LISTER: "What do you believe in, then? Do you believe in God?"
RIMMER: "God? Certainly not! What a preposterous thought! I believe in aliens, Lister."
LISTER: "Oh, right, fine. Something sensible at last."
RIMMER: "Aliens, Lister, with technology so far in advance of our own we can't even begin to imagine."
LISTER: "Well, that's not difficult. Mankind hasn't even got the technology to create a toupee that doesn't get big laughs."
RIMMER: "Aliens, Lister, who can give me a real body."
LISTER: "Ooohhh, I can't wait to see your face in the morning, I really can't."
RIMMER: "And nor I yours, Lister. When that pod opens and from it emerges a beautiful alien woman with long green hair and six breasts."
LISTER: "Six breasts?! Imagine making love to a woman with six breasts!"
RIMMER: "Imagine making love to a woman!"

Having asked Holly to translate the Cats' Holy Book for him, Lister learns the full truth of what their beliefs are, or were:

LISTER: "Who's Cloister? Is it me?"
HOLLY: "Yes, Dave. The Cats have made you their God."
LISTER: "Hey! Working class kid makes good!"
HOLLY: "Your plan to buy a farm on Fiji and open up a hot dog and doughnut diner has become their image of heaven." (Trollheart's note: this is perhaps a hollow attempt by the writers to claim that Lister's plan all along was to run a farm AND open up a diner. Well if it was he certainly didn't mention it to Rimmer...)
LISTER: "What?"
HOLLY: "And Cloister spake, `Lo, I shall lead you to Fyushal, and there we shall open a temple of food, wherein shall be sausages and doughnuts and all manner of bountiful things.Yea, even individual sachets of mustard. And those who serve shall have hats of great majesty, yea, though they be made of coloured cardboard and have humorous arrows through the top.'"
LISTER: "Does it say what happened to the rest of the Cats?"
HOLLY: "Holy wars. There were thousands of years of fighting, Dave, between the two factions."
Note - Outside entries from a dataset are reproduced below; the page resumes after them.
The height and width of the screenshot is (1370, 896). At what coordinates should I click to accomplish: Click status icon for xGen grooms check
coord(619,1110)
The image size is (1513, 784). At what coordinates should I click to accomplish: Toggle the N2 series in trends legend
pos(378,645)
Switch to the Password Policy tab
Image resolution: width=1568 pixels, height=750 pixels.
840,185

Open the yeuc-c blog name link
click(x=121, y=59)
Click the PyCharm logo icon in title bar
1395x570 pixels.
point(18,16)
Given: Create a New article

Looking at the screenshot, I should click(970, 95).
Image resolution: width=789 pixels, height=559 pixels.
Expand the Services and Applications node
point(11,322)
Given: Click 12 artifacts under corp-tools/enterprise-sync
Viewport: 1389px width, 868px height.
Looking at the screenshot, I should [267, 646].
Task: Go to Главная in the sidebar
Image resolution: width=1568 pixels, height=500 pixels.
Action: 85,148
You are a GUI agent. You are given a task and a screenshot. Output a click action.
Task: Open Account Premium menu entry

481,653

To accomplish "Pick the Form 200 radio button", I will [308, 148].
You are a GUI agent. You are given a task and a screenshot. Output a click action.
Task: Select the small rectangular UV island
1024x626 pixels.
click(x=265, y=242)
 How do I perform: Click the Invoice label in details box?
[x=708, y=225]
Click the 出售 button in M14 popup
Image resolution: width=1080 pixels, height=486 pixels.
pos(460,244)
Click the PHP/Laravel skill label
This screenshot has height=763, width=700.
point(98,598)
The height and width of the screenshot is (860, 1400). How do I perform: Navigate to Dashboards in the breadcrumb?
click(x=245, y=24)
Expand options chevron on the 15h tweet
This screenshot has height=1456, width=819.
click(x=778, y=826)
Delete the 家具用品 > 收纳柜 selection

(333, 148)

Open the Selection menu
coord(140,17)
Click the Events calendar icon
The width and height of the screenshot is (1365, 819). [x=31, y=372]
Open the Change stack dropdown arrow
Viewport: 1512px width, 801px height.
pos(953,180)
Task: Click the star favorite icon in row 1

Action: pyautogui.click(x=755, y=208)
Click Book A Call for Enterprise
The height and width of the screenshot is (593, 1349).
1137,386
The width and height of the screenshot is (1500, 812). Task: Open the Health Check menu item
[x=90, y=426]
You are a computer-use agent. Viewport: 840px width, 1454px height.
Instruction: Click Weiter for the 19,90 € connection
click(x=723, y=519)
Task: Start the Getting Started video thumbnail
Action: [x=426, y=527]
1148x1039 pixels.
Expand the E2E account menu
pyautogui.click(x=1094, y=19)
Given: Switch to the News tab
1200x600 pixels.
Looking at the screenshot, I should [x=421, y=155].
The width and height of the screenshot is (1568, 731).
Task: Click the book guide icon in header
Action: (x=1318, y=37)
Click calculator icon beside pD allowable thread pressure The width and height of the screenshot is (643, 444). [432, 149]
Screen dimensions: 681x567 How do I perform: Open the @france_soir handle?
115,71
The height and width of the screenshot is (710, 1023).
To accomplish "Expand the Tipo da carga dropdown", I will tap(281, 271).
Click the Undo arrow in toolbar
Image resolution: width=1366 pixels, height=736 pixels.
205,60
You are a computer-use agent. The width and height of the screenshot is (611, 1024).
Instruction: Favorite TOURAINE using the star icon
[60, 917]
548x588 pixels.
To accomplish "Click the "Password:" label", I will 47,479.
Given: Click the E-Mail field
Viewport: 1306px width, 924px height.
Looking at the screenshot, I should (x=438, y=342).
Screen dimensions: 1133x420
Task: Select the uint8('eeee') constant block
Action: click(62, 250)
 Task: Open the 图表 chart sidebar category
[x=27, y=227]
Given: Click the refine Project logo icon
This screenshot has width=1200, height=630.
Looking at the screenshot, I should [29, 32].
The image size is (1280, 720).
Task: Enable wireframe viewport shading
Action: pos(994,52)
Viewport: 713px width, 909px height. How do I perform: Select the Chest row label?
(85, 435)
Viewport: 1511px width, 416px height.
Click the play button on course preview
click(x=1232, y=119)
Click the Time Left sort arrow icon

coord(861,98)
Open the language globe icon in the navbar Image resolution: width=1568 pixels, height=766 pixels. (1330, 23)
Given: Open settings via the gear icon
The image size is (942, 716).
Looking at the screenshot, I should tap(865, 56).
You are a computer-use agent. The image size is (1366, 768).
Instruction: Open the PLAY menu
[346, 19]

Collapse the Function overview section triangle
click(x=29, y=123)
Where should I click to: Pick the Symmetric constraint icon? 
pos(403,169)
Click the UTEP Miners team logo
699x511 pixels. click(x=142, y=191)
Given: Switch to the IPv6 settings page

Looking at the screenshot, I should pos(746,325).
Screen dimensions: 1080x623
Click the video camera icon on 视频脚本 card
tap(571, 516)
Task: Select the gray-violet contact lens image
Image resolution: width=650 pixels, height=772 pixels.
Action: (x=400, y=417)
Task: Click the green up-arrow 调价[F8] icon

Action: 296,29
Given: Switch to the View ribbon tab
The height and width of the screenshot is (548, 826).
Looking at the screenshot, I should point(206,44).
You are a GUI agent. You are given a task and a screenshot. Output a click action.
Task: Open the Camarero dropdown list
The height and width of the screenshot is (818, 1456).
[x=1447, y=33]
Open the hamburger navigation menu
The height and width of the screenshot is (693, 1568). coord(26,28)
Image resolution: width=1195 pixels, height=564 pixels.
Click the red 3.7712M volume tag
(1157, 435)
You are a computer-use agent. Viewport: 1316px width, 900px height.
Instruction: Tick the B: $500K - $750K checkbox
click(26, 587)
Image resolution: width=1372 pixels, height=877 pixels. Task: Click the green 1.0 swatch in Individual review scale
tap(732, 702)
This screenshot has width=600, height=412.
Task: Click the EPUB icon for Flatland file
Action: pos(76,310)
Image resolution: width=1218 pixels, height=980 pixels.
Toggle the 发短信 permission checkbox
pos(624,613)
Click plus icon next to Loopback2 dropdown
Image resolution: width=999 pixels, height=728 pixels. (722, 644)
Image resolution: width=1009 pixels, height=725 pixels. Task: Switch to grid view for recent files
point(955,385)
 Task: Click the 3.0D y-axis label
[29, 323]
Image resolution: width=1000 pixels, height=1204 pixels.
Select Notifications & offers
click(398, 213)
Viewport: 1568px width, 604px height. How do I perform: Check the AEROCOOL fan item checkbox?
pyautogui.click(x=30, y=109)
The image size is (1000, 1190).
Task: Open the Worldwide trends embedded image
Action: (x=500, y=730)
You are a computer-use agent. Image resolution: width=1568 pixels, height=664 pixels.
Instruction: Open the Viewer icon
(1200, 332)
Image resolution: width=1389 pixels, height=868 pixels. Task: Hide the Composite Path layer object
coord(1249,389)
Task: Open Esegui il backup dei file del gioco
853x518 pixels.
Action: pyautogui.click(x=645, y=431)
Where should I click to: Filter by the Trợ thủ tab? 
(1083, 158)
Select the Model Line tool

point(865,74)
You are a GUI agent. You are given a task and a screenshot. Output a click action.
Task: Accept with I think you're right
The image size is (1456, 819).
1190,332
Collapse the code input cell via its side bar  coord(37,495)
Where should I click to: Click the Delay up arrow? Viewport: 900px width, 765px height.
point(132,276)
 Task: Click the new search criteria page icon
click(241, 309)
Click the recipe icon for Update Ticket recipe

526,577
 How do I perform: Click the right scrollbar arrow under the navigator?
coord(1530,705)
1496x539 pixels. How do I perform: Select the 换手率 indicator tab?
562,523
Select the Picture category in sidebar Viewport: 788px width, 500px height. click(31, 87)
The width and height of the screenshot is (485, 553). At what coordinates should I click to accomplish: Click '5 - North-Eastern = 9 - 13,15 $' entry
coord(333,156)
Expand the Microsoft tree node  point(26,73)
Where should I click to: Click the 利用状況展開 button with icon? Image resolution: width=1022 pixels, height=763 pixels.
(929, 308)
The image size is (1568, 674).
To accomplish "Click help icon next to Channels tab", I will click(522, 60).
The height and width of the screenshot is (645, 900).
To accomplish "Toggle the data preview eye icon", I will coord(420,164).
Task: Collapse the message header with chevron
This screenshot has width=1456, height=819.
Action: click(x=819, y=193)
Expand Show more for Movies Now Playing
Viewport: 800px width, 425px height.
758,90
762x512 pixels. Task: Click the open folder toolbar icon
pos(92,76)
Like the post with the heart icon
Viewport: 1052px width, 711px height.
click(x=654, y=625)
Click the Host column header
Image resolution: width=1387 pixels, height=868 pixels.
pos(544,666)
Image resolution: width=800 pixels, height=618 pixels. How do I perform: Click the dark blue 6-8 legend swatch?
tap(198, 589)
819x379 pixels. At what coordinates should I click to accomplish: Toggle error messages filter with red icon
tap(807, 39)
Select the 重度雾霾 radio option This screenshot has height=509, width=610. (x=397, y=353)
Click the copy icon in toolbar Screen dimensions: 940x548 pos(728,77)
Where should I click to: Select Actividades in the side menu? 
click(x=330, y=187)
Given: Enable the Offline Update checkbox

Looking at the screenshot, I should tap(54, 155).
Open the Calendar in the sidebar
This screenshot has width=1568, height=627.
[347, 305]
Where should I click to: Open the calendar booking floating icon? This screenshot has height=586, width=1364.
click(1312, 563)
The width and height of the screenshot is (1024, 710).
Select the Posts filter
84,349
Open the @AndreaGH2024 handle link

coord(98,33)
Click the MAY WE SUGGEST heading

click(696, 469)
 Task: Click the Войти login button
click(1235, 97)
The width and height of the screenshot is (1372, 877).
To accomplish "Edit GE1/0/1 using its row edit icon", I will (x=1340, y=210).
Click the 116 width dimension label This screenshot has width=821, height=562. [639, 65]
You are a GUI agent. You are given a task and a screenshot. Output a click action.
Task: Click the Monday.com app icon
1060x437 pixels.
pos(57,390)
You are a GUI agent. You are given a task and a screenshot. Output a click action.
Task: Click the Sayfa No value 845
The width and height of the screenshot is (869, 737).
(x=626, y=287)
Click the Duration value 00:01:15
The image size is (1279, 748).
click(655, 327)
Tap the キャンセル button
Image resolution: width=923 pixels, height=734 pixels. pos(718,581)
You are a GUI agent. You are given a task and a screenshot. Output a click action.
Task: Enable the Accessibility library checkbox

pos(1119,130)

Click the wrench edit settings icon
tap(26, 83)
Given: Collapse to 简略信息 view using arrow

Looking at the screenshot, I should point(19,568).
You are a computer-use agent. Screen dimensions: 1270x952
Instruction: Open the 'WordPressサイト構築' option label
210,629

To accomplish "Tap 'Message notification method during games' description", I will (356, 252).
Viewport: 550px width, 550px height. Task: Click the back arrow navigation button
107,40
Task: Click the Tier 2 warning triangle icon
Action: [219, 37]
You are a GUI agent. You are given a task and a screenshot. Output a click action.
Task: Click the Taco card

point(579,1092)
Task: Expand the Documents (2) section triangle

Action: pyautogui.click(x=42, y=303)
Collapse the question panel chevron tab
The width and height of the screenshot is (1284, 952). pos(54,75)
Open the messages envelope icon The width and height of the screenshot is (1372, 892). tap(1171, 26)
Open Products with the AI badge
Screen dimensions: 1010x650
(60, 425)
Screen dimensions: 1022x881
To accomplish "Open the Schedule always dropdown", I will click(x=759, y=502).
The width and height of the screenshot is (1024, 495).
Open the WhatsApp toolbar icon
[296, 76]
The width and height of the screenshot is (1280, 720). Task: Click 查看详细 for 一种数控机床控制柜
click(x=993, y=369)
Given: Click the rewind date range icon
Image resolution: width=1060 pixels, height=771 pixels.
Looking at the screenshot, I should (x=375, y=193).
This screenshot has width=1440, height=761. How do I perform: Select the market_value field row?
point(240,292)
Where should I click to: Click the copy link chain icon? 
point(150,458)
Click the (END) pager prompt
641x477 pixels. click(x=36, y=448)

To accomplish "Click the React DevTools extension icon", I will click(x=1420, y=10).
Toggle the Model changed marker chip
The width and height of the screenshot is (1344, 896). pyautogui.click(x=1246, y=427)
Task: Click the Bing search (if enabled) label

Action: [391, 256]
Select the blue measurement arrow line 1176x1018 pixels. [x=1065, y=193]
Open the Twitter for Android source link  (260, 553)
LISTER: "What two factions?"
HOLLY: "Well, the ones who believed the hats should be red, and the ones who believed the hats should be blue."
LISTER: "Do you mean they had a war over whether the doughnut diner hats were red or blue?"
HOLLY: "Yeah. Most of them were killed fighting about that. It's daft really, innit?"
LISTER: "You're not kidding. They were supposed to be green! Go on, Hol."
HOLLY: "Well, finally they called a truce, and built two arks and left Red Dwarf in search of Fyushal."
LISTER: "But there's no such place as Fyushal. It's Fiji. I mean, how are they supposed to find it?"
HOLLY: "And Cloister gave to Frankenstein the sacred writing, saying, `Those who have wisdom will know its meaning.' And it was written thus: `Seven socks, one shirt--'"
LISTER: "That's my laundry list! I lined the cat's basket with me laundry list!"
HOLLY: The Blue Hats thought it was a star chart leading to the promised land."
LISTER: "Well it wasn't, it was my dirty washing.What happened next, Hol?"
HOLLY: "And the ark that left first followed the sacred signs, and lo, they flew straight into an asteroid. And the righteous in the second ark flew ever onward, knowing they were indeed righteous."